Efficiency of $W_{2}$ will be $y$.
Efficiency of $W_{3}$ will be $z$.
As per question (it is given that efficiency of second worker is $\frac{1}{3}$ of $1st$ and $3rd$ worker combined);
$3y = (x+z)$
After this I am not able to think how can we get to remove the variable $t$ and $T$ from the problem. Can someone please help me with this? I've been stuck with this for a while.
Thanks in advance !
Let trees planted by first worker be $x$, by second be $y$ and by third be $z$.

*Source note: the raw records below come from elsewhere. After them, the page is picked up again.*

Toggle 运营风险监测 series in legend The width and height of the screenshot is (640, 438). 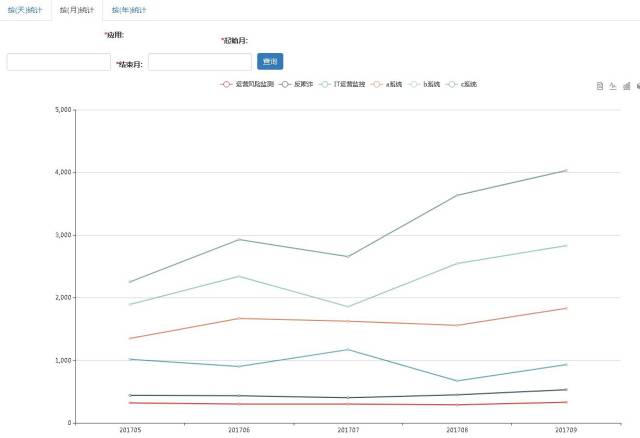(240, 84)
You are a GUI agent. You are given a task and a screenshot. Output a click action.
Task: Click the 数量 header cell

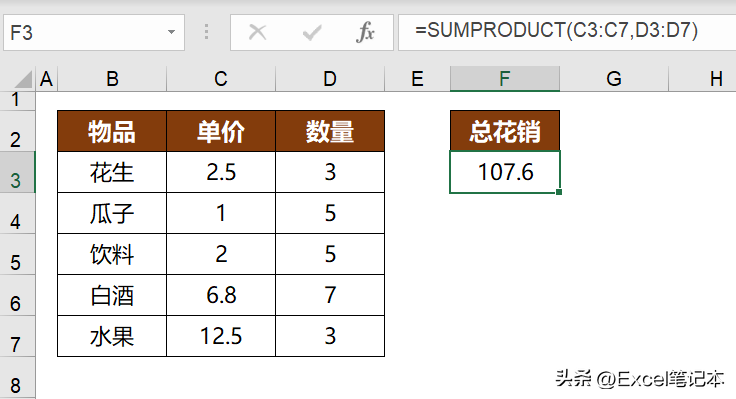point(330,131)
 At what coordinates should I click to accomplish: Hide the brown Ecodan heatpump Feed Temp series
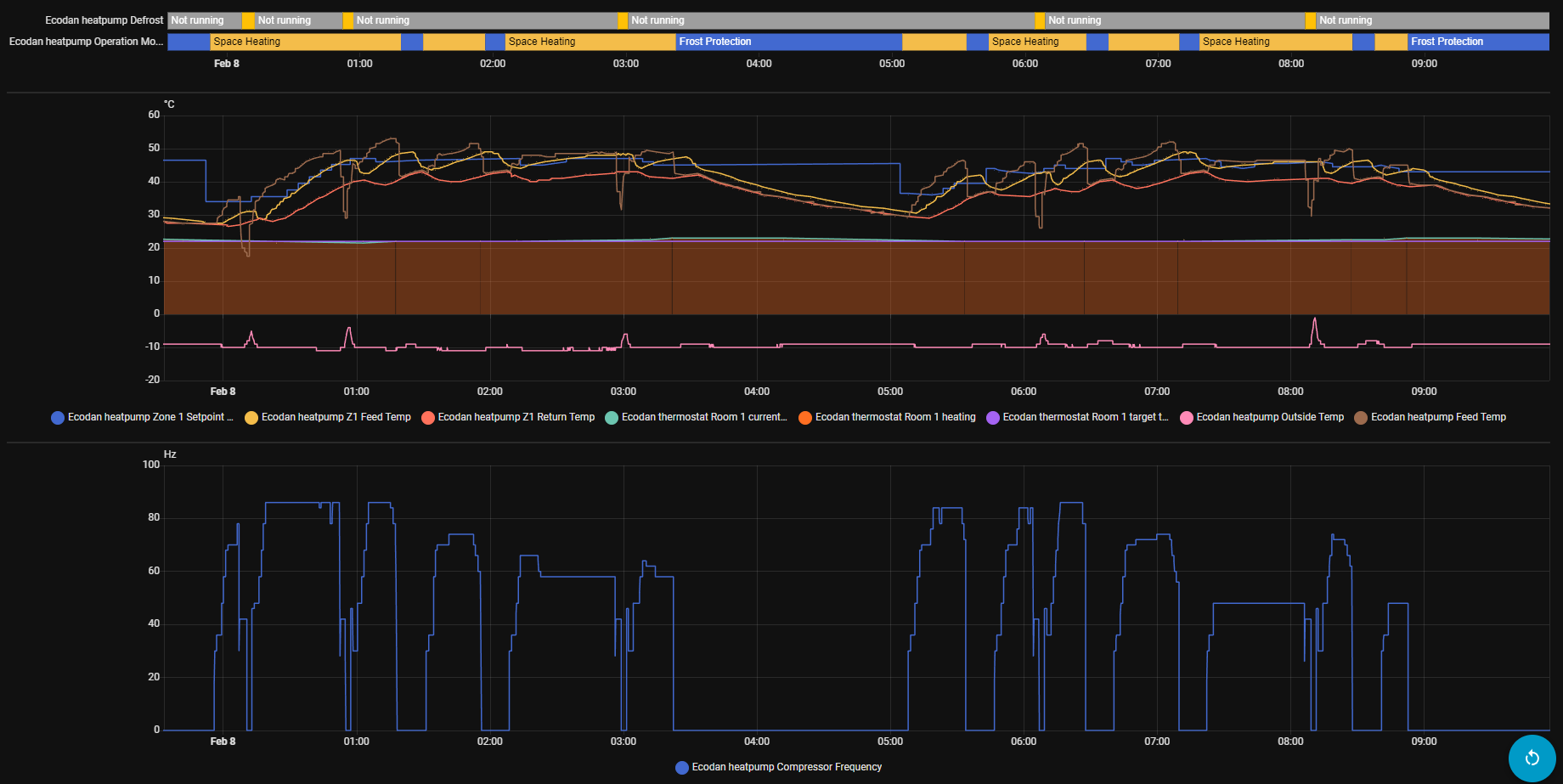[x=1437, y=417]
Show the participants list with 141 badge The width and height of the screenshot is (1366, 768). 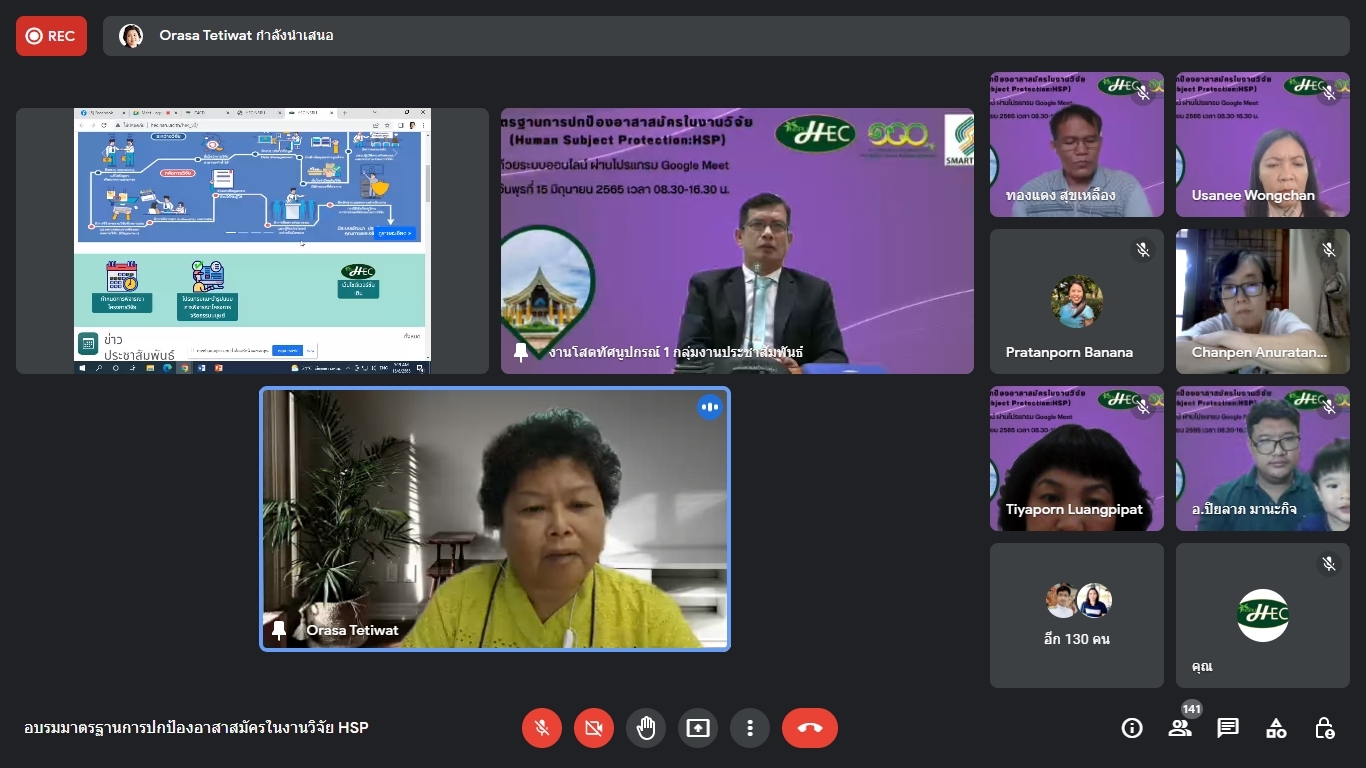(1180, 728)
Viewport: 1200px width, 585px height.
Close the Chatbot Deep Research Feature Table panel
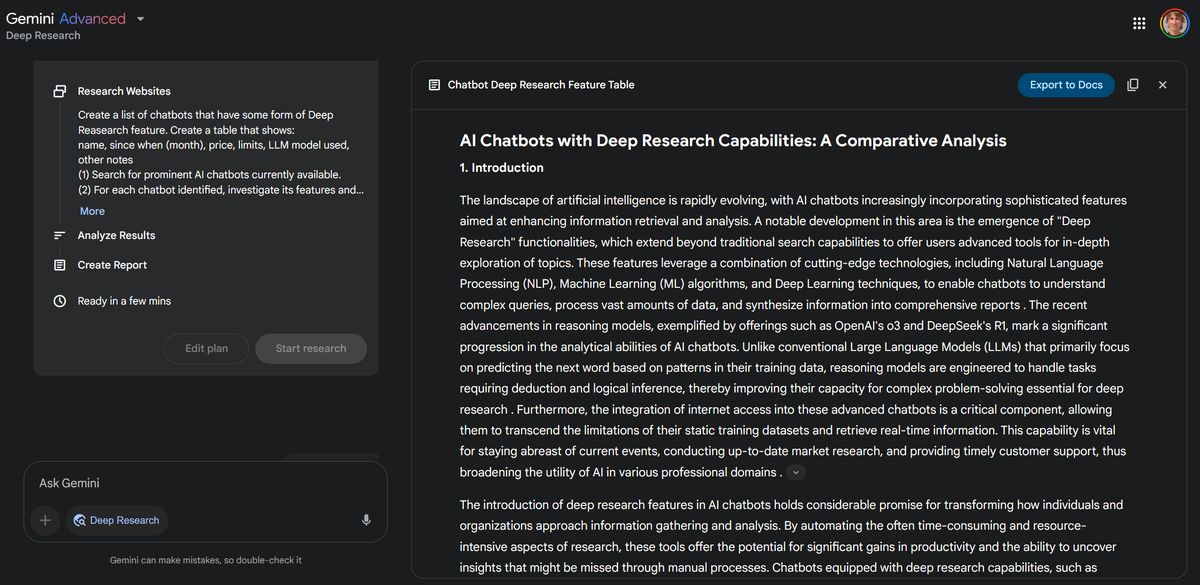(x=1163, y=85)
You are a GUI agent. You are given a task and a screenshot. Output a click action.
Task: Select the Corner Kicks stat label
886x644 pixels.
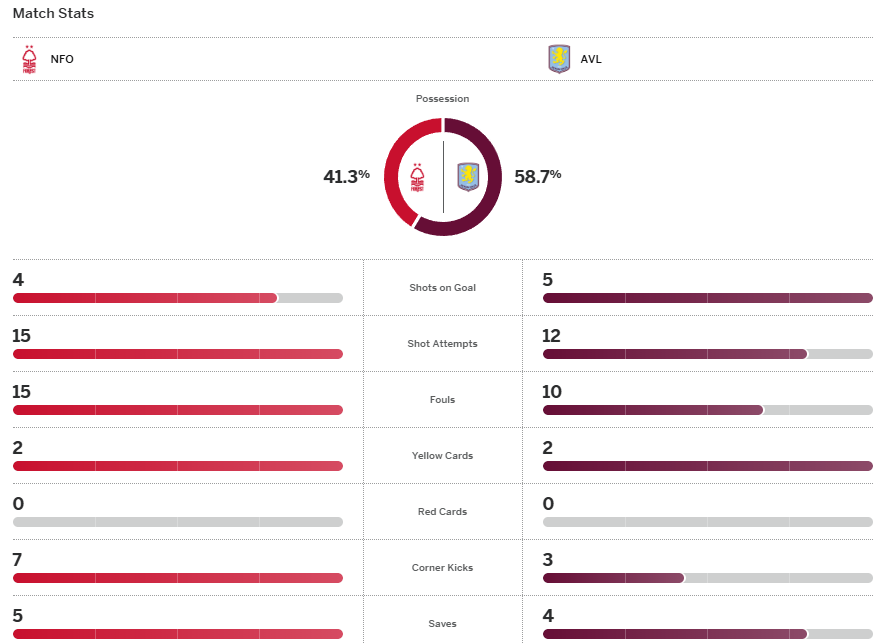(x=442, y=568)
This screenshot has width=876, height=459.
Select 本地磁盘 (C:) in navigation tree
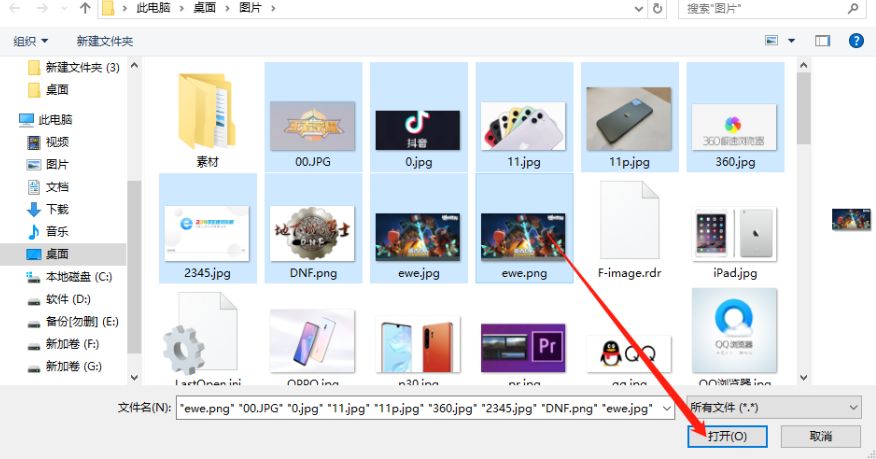pyautogui.click(x=69, y=276)
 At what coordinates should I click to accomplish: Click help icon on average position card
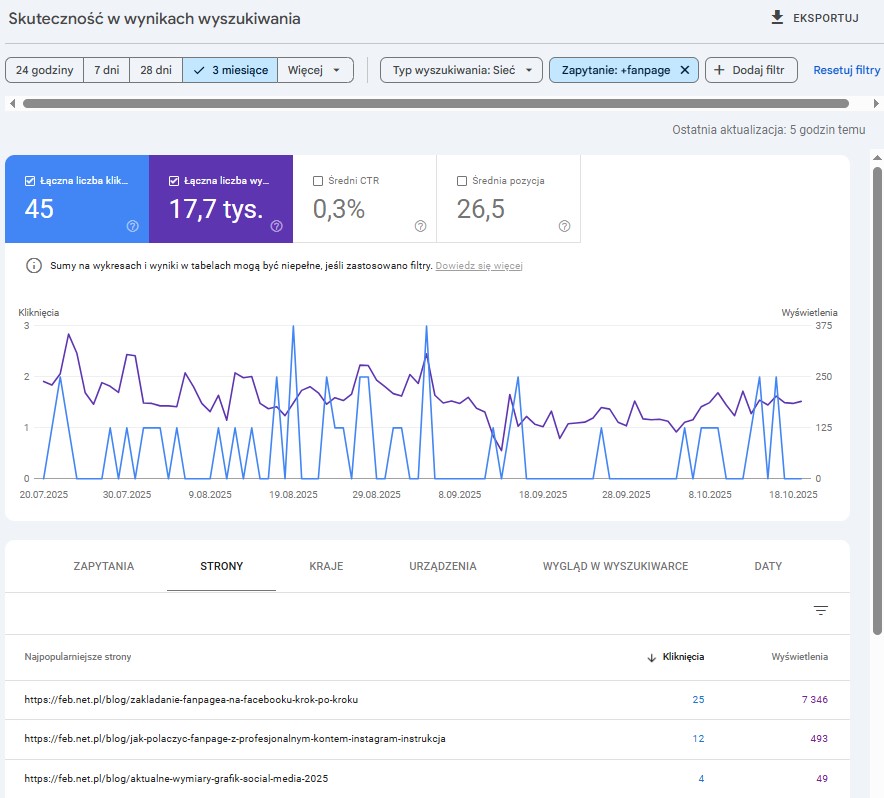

It is given that "a third worker is added and the number of trees planted becomes half as large" thus we can make this equation.
$$ \frac{x+y}{2}=z $$
and. Now see for the second equation the question is asking "How many trees can the second worker plant as a percentage of the number of trees planted by first worker if it is given that efficiency of second worker is 1/3 of 1st and 3rd worker combined" which means it is asking that if we time is same and they work together then percent of B's work in term of A.
So,
$$ \frac{x}{t} + \frac{z}{t} = \frac{3y}{t} $$
Cancelling all t from denominator,
$$ x+z=3y $$
Now first of all let us reduce both equation in terms of $x$ and $y$.
Substitute value of z from equation $1$ in equation $2$
You get $3x=5y$
$$ \frac{y}{x} = \frac{3}{5} $$
Now just multiply 100 by both sides to get the answer.